It ain’t dubstep.
Song composition: Georges Boulanger and Jimmy Kennedy. Video & performance: Nate Orshan (AKA Nato).
My mom and stepdad introduced me to The Ink Spots in the early 1980’s. I don’t recall if it was love at first sound, but, man, did I finally get that Ink Spots bug.
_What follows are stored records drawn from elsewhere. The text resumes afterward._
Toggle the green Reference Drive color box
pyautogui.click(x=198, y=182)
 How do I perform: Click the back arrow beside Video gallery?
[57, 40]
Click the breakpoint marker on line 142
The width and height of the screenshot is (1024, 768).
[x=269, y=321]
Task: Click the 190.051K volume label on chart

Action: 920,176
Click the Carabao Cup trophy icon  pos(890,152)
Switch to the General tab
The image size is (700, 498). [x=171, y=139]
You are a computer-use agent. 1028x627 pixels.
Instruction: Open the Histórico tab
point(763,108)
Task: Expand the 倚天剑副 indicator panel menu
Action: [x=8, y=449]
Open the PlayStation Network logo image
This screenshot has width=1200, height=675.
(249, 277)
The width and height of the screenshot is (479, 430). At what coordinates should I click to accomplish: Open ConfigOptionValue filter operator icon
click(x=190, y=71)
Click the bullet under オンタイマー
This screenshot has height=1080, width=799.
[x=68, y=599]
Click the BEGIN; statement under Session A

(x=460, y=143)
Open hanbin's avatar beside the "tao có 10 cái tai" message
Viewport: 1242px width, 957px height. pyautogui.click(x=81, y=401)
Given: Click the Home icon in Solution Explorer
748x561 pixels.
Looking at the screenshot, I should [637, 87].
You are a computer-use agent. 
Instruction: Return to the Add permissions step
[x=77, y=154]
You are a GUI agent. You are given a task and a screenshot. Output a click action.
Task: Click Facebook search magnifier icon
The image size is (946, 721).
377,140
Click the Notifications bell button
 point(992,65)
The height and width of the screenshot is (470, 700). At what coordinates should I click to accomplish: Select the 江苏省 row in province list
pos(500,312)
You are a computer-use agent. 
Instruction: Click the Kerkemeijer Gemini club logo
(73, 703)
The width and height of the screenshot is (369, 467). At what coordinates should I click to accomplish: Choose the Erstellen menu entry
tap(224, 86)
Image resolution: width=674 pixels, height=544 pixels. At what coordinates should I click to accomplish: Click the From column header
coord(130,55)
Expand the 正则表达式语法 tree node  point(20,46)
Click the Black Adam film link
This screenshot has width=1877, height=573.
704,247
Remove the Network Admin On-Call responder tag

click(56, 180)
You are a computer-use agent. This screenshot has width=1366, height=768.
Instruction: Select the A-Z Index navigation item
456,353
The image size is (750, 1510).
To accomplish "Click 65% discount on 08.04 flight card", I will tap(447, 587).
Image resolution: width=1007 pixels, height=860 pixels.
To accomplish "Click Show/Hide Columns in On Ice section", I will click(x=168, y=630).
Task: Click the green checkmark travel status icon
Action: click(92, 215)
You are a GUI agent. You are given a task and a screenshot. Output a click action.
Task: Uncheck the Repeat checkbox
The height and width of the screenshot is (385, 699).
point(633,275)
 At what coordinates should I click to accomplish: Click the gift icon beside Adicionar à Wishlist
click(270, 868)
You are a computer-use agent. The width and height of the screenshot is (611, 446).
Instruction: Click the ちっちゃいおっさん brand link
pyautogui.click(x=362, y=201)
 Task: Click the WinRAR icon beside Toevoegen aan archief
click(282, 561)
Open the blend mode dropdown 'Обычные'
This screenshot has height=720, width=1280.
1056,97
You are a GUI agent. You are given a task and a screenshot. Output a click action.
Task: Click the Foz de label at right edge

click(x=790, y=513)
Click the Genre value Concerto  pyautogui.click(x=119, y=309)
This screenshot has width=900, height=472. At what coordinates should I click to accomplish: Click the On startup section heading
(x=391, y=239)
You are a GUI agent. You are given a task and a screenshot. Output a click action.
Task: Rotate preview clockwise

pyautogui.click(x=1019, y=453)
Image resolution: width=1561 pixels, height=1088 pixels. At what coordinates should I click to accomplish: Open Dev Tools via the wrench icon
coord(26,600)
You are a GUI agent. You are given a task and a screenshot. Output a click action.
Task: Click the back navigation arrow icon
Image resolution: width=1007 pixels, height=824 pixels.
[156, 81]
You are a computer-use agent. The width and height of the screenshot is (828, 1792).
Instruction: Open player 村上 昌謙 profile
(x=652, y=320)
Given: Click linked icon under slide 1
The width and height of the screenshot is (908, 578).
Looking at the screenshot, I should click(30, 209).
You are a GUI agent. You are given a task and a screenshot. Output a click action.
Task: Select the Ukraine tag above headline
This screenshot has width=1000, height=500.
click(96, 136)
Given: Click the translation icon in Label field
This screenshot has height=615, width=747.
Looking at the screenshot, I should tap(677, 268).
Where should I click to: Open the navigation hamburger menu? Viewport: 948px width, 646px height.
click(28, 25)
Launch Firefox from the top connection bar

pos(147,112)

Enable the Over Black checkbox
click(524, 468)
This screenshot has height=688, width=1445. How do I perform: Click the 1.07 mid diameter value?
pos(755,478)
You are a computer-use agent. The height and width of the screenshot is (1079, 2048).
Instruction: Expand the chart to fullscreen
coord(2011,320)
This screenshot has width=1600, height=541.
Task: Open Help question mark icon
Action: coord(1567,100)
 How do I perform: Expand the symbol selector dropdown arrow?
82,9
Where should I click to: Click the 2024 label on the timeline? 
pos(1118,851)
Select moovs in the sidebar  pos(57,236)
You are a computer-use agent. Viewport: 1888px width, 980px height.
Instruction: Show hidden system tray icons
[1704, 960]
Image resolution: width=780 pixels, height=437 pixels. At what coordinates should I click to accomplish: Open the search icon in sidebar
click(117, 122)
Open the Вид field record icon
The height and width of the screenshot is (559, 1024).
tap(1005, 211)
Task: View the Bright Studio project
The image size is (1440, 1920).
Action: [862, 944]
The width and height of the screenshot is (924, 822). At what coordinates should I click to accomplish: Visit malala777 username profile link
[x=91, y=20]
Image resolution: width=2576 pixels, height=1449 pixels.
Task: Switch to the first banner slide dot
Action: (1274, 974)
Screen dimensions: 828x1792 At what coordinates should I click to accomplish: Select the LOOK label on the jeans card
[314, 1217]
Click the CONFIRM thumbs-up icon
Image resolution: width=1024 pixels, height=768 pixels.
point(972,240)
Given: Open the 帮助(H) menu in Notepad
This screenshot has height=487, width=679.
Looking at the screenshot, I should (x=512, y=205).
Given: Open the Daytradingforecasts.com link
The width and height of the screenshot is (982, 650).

There’s so much about the average Ink Spots slow song that, when added together, makes my heart overflowing with joy:
- Arrangements ready for a 1930’s Disney movie
- Lyrics so squeaky clean that you wonder if they’re a parody
- Proto-do-wop harmonies
- Recapitulation of first verse, but featuring the bass singer, who recites the thing (making him…the first rapper?) while interjecting little colloquialisms throughout
But what seals the deal for me is lead singer Bill Kenny’s voice. His diction so precise. His vibrato so rippling. His range so, SO damn high. It’s like he’s doing an impression of a singing prince from a Disney musical. More perfect than perfect. (RIP, Bill Kenny.)
Here’s the original:
Meanwhile, sometime in the late 1990’s I stumbled across what I call my Fake Opera Voice, a technique I assume is closer to the way a vocal coach would want me to sing if I ever, y’know, went to a vocal coach. I hauled it out a bit for “Do the Funky Sidewalk (Snow Dragon)”, but otherwise hitherto had yet to attempt the full-blown thing.
The thing is, Fake Opera Voice seems to sound best when paired with Fake British Accent. Together they’re a rafter-shaking force of exquisite pretentiousness. With apologies to Hunter S. Thompson: Too weird to live, and too rare to die.
(Special thanks to Toby the Cat for harmonizing throughout. He’s undoubtedly saying, “Stop! Make the bad noise stop! Stooooop!” He gets his digs in at the end, as a cat is wont to do.)